Sangoma Intros Stand-Alone Vega 400 SBC
Avaya
Sangoma Intros Stand-Alone Vega 400 SBC
May 07, 2012
Sangoma Technologies (News
– Alert) continued its busy month on Monday by releasing the latest member of its session border controller family, the stand-alone Vega 400 SBC.
The new SBC model provides connectivity between disparate IP networks and SIP trunking devices while ensuring security, mitigating vulnerabilities and enforcing VoIP policies. Sangoma points to the SBC’s ability to provide call access control, secure network logon and encryption of media and signaling, among various intermediation and core VoIP capabilities designed to ensure proper call handling and call quality.
The stand-alone Vega 400 also provides a number of VoIP functions like adaptive jitter removal, comfort noise generation and silence suppression, QoS statistics reporting and hardware-based echo cancellation. The new model can even facilitate call media handling when necessary.
“Businesses of every size rely on VoIP communications, and there is a growing demand among customers for cost-effective solutions that address the potential exposure of network vulnerabilities at inter-network junctures, such as connections to SIP trunking services,” said Simon Horton, director of product management for Sangoma.
“The field-proven reliability and ease-of-use inherent in the Vega Series extends to this new SBC device. It not only seamlessly and securely connects the business to the SIP trunking network, but also uses Vega’s popular “quick-config” feature, which greatly simplifies the entire installation process.”
The announcement comes just a week after Sangoma rolled out two other SBC appliances, the Vega 100 and the Vega 200, designed specifically for small- and medium-sized businesses (SMBs) that want to enjoy the benefits of IP communications.

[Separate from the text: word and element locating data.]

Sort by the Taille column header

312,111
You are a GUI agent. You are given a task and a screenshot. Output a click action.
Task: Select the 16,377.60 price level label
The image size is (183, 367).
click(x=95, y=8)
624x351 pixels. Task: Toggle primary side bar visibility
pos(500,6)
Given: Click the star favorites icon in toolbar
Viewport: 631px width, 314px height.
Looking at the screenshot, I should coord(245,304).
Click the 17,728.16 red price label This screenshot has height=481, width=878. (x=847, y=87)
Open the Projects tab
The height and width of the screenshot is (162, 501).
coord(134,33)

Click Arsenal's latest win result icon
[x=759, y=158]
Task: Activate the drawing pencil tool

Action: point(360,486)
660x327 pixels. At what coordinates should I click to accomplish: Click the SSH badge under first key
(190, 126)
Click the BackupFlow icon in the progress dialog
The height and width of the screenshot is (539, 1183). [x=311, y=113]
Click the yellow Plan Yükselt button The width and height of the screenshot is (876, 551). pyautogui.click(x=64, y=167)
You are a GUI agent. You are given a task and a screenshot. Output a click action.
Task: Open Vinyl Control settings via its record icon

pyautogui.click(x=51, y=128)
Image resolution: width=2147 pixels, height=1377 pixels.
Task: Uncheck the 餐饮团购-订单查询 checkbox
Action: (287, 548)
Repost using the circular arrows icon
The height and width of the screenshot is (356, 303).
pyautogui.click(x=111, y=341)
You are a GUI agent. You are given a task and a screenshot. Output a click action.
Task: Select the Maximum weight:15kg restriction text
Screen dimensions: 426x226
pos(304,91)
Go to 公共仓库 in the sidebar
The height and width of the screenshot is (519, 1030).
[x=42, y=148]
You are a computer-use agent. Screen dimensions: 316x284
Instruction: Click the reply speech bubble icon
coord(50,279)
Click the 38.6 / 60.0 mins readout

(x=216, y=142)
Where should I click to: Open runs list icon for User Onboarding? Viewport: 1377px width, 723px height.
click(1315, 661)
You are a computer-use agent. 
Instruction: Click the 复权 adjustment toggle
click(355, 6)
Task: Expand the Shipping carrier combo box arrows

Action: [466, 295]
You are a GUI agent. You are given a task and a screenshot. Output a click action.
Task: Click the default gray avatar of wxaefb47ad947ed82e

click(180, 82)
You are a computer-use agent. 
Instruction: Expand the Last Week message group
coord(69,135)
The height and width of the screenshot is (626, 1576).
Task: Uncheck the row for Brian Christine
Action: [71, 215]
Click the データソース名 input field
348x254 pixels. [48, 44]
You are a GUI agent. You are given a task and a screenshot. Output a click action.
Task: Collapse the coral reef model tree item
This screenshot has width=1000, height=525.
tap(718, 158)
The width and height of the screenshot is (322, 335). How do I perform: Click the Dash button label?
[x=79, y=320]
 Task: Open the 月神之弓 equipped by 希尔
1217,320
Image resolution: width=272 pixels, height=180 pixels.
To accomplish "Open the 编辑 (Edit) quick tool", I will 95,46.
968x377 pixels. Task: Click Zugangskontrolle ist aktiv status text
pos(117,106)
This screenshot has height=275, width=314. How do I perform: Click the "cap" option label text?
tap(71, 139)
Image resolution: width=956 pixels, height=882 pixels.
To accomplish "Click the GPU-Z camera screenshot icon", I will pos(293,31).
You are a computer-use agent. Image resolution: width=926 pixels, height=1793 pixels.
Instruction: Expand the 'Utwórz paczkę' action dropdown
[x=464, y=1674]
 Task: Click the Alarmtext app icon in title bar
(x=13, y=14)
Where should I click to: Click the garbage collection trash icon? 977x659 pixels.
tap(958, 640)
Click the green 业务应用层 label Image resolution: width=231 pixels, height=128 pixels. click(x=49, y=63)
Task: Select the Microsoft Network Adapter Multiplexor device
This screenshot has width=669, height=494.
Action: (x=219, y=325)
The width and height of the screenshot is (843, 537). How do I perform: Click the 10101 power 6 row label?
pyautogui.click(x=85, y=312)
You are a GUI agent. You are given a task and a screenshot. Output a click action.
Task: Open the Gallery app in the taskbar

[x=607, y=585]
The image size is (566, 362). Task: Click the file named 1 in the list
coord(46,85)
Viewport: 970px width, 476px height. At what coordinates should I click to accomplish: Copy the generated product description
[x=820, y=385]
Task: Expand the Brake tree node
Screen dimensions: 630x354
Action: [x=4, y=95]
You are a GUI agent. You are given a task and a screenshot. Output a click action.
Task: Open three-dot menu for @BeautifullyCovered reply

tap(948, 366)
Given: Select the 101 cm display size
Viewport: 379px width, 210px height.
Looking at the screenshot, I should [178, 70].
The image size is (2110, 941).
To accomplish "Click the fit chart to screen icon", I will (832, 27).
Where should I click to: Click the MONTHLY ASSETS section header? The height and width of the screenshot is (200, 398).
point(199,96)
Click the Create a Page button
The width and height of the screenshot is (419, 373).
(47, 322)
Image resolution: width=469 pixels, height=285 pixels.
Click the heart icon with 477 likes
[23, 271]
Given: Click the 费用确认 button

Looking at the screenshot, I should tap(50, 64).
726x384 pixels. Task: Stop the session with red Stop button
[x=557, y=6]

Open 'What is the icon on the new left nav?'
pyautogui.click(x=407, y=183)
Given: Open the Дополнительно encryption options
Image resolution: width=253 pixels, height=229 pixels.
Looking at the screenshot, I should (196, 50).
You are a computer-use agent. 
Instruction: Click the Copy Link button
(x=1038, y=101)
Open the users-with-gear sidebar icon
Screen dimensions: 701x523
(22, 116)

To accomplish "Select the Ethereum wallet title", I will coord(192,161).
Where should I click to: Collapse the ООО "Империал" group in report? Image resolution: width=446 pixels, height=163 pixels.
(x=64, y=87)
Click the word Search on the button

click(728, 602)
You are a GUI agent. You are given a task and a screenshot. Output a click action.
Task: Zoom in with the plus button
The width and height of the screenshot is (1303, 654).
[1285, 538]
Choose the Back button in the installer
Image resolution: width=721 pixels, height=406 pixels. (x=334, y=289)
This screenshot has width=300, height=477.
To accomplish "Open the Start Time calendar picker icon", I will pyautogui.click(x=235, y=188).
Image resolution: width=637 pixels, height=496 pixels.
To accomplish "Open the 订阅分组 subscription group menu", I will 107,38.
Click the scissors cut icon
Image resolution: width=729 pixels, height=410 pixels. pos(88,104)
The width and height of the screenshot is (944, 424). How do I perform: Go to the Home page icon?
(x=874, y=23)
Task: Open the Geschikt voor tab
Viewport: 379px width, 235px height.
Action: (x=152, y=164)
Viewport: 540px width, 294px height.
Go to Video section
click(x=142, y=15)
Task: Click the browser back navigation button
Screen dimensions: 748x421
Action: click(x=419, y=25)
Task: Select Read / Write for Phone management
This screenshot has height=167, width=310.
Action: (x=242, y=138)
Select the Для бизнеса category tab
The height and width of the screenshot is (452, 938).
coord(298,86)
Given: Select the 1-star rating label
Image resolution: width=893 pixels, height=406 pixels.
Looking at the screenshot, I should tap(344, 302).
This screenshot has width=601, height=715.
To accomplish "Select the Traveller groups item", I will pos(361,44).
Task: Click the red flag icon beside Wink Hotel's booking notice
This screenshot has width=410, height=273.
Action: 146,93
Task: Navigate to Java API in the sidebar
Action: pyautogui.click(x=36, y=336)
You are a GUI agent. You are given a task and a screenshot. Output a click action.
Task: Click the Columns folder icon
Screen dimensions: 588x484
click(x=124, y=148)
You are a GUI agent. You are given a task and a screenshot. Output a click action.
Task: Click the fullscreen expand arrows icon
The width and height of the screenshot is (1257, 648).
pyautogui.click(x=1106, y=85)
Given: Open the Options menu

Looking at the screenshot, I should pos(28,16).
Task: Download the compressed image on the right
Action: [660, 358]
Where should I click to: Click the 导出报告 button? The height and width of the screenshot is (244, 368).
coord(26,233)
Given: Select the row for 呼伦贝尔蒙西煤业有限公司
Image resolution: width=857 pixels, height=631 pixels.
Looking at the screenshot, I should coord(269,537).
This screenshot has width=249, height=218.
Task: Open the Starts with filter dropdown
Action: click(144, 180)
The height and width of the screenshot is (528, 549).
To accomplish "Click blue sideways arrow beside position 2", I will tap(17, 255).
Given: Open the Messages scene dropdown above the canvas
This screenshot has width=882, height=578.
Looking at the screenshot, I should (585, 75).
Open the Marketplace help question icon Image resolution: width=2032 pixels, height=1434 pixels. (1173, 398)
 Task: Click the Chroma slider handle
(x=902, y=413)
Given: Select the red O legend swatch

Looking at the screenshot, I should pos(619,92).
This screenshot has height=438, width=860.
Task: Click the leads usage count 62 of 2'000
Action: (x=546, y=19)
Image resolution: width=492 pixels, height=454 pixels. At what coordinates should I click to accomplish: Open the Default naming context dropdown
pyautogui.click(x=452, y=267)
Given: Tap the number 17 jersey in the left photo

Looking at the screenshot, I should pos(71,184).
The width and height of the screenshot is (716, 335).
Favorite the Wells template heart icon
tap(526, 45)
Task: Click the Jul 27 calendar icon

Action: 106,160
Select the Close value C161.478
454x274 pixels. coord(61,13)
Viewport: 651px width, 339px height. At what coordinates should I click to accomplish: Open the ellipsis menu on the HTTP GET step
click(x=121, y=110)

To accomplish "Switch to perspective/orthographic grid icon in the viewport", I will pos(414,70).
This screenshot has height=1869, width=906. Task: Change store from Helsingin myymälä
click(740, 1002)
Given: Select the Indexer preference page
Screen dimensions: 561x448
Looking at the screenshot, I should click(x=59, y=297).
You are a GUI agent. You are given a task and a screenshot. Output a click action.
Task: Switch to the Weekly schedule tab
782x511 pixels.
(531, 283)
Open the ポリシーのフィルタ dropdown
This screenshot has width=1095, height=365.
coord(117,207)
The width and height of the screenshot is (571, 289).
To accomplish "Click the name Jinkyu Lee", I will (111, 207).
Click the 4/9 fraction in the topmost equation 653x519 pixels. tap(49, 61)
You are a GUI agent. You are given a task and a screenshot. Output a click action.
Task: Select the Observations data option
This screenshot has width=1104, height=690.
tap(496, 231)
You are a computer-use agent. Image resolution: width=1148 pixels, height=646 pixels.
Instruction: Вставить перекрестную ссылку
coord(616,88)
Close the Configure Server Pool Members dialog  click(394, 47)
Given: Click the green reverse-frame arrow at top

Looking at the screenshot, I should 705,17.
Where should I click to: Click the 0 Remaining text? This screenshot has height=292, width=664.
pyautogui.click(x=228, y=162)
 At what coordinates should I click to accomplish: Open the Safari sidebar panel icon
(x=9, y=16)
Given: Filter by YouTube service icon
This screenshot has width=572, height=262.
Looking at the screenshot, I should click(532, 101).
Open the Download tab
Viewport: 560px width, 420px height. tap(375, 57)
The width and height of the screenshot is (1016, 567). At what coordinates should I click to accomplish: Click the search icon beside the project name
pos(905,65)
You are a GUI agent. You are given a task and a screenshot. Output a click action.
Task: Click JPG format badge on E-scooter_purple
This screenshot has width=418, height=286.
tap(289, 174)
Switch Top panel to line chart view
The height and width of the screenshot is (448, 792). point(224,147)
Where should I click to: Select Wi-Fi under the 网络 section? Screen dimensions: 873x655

Similar to previous Vega iterations, the new appliances support a wide number of audio codecs as well as several call routing, maintenance and survivability features.
The enterprise SBC market grew 60 percent in 2011, and is expected to continue its boon well into the next decade, according to Infonetics Research (News – Alert). The firm anticipates that the ESBC market will generate revenues of $527 million by 2016 as enterprises recognize the growing need for security, interoperability and network border traversal.